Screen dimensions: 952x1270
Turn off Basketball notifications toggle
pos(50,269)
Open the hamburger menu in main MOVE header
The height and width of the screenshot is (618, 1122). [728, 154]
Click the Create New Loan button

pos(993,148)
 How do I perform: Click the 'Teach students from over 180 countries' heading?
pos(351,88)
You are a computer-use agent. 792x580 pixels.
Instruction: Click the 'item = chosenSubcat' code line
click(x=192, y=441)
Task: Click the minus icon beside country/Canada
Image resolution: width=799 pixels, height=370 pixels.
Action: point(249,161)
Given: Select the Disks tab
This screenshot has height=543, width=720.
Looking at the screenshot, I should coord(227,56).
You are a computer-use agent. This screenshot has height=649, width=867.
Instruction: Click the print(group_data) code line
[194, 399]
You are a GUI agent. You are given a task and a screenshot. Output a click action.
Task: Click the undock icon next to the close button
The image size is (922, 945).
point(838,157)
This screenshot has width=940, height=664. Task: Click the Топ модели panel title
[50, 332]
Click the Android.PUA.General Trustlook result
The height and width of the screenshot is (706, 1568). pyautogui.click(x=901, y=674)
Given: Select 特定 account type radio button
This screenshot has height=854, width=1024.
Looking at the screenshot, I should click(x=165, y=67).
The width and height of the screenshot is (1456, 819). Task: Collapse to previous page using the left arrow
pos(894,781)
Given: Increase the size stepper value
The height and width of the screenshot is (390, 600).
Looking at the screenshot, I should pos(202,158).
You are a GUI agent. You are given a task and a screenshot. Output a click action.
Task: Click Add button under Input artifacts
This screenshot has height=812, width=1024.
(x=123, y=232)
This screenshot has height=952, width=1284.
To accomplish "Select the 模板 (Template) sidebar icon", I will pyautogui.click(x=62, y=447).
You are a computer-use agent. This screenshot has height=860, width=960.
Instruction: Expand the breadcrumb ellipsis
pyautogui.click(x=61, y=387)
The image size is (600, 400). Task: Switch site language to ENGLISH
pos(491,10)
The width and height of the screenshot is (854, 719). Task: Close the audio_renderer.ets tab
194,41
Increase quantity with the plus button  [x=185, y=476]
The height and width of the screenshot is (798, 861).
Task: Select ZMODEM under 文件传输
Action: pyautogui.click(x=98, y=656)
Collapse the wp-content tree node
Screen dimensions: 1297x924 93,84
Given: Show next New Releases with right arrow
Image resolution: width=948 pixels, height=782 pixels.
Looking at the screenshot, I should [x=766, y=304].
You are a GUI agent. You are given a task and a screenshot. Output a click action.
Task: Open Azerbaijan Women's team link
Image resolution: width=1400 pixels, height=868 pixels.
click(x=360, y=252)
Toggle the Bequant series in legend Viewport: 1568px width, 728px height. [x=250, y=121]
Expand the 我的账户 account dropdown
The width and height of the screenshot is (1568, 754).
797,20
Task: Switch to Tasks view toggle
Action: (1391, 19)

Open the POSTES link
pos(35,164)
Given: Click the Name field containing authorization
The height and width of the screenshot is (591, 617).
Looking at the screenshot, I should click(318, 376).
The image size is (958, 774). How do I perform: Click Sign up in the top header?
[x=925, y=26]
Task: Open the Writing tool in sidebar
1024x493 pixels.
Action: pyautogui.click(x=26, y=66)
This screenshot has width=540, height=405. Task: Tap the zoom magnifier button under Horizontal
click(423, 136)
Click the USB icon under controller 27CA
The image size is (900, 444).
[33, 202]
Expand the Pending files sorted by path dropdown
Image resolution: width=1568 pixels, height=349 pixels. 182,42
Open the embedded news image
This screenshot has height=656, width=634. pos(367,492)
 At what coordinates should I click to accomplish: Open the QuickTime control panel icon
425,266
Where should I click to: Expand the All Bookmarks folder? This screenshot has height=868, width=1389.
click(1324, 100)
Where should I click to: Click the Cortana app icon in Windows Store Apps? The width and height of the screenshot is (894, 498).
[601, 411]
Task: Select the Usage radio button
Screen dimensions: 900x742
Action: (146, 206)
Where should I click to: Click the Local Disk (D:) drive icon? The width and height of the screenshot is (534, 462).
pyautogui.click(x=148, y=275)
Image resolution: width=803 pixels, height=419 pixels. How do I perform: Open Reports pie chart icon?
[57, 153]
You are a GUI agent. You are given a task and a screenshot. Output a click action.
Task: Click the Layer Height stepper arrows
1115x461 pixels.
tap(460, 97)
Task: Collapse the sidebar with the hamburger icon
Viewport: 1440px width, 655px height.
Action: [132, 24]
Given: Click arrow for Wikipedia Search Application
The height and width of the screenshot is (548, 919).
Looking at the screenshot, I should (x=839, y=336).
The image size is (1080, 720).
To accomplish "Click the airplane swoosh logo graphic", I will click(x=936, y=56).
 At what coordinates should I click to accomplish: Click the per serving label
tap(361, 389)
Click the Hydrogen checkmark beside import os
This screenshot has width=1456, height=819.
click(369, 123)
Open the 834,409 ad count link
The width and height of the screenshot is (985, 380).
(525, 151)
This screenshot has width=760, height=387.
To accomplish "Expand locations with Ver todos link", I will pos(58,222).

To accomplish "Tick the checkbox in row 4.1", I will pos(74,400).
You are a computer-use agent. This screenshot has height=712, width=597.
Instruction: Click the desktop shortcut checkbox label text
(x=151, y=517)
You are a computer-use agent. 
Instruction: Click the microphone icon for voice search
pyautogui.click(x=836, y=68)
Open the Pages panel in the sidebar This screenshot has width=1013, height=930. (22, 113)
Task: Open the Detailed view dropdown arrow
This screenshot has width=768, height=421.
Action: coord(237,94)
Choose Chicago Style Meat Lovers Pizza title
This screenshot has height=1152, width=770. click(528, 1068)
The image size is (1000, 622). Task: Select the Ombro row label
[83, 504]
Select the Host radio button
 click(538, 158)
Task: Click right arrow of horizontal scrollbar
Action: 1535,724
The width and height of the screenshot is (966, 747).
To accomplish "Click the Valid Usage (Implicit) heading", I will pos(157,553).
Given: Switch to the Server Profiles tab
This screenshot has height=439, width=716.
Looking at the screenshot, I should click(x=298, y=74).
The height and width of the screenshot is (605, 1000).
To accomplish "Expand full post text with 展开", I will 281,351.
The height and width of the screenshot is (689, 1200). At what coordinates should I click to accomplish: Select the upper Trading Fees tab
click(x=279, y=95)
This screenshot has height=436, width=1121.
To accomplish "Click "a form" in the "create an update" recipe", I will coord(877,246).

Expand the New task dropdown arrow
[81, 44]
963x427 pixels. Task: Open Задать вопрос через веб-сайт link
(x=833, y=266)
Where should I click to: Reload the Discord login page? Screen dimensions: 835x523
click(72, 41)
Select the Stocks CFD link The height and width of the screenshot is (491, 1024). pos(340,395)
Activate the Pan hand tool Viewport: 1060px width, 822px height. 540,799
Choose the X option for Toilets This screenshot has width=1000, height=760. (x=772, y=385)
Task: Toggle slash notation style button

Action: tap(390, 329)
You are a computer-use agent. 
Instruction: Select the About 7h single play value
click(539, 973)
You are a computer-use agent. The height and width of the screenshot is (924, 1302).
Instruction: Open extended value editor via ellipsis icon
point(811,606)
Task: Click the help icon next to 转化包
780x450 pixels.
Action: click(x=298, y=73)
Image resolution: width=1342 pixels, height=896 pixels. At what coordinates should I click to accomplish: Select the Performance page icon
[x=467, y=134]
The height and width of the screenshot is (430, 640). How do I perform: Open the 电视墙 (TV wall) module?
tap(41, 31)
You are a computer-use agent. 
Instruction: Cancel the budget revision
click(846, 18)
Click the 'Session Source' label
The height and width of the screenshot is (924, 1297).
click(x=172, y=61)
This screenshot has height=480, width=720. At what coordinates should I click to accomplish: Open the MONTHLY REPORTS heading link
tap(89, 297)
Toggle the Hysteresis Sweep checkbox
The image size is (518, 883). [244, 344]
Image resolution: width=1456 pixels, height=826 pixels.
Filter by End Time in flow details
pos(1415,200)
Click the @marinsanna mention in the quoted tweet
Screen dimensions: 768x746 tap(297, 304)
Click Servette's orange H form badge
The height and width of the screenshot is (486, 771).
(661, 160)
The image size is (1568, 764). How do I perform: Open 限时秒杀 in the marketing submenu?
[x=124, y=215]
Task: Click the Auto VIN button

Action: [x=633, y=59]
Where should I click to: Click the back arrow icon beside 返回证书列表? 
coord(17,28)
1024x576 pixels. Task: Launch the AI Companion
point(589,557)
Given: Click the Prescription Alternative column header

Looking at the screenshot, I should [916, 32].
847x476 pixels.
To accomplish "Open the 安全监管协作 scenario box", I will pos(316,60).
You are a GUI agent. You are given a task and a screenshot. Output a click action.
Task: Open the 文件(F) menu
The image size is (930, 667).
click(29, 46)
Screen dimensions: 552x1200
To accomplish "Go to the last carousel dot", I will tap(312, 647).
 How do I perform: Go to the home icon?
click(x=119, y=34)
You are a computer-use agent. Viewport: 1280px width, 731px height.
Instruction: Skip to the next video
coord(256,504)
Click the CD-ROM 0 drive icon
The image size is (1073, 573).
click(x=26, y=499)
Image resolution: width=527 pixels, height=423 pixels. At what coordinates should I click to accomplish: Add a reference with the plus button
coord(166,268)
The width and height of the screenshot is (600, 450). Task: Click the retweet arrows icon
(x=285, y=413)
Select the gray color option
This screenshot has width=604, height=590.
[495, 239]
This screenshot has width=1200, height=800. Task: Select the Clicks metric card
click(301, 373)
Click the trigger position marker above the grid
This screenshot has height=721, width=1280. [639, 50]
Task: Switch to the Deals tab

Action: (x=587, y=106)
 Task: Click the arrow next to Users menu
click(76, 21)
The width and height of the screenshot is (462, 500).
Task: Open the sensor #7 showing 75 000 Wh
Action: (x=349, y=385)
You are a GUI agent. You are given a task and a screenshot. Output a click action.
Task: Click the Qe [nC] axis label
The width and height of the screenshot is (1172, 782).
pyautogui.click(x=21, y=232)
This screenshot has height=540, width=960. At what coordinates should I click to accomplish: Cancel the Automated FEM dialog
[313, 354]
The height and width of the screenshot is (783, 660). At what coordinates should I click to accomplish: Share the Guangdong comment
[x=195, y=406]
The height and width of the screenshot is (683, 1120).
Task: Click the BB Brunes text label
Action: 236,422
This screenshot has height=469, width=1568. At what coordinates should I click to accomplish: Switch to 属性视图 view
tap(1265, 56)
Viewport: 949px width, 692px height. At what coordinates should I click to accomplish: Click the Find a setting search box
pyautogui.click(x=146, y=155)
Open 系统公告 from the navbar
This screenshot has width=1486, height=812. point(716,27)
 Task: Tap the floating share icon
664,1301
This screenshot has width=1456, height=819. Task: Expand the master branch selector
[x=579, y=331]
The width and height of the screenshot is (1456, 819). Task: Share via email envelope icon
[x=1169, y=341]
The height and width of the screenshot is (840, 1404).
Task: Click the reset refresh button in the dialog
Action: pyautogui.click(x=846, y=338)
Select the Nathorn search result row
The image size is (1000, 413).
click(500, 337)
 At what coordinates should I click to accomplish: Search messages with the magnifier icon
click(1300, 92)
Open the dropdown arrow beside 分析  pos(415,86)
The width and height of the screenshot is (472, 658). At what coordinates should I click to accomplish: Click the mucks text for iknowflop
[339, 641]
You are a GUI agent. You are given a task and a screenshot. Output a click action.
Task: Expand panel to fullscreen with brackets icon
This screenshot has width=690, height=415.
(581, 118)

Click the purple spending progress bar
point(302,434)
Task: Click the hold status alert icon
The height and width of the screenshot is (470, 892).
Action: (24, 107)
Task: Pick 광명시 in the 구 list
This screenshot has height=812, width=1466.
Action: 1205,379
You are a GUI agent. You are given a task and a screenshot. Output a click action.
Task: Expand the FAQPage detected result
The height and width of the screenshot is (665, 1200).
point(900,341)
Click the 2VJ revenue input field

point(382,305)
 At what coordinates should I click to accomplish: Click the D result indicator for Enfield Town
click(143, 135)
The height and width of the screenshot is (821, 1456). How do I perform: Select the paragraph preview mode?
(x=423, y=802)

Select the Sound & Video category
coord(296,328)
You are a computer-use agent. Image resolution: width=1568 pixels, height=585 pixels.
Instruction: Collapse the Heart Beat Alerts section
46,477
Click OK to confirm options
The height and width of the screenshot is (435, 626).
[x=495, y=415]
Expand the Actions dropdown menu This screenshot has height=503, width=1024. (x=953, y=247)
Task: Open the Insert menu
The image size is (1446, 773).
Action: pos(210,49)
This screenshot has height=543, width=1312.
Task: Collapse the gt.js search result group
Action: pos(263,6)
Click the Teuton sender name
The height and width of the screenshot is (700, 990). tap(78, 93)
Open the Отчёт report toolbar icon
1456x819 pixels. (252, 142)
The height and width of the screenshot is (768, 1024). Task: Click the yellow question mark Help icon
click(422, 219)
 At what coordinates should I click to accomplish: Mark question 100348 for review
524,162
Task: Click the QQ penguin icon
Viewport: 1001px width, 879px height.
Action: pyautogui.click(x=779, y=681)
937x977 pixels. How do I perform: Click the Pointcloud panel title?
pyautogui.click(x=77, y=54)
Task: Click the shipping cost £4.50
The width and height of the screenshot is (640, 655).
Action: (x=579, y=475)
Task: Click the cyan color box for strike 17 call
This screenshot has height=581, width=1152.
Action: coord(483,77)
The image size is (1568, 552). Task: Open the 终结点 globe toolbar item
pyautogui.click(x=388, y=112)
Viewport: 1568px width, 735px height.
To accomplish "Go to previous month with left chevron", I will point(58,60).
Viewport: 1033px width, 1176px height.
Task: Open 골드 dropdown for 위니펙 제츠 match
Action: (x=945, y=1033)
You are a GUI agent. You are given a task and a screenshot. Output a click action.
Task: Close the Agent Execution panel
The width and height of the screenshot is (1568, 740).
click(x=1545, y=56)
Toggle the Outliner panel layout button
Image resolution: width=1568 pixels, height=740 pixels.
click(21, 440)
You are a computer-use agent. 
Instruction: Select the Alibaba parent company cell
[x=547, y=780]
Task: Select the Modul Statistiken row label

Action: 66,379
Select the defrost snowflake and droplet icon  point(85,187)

Stated exercise
From the entries above, extract each line that contains the string "hamburger". Count a line only if its capitalization matches.

Correct response
Open the hamburger menu in main MOVE header
Task: Collapse the sidebar with the hamburger icon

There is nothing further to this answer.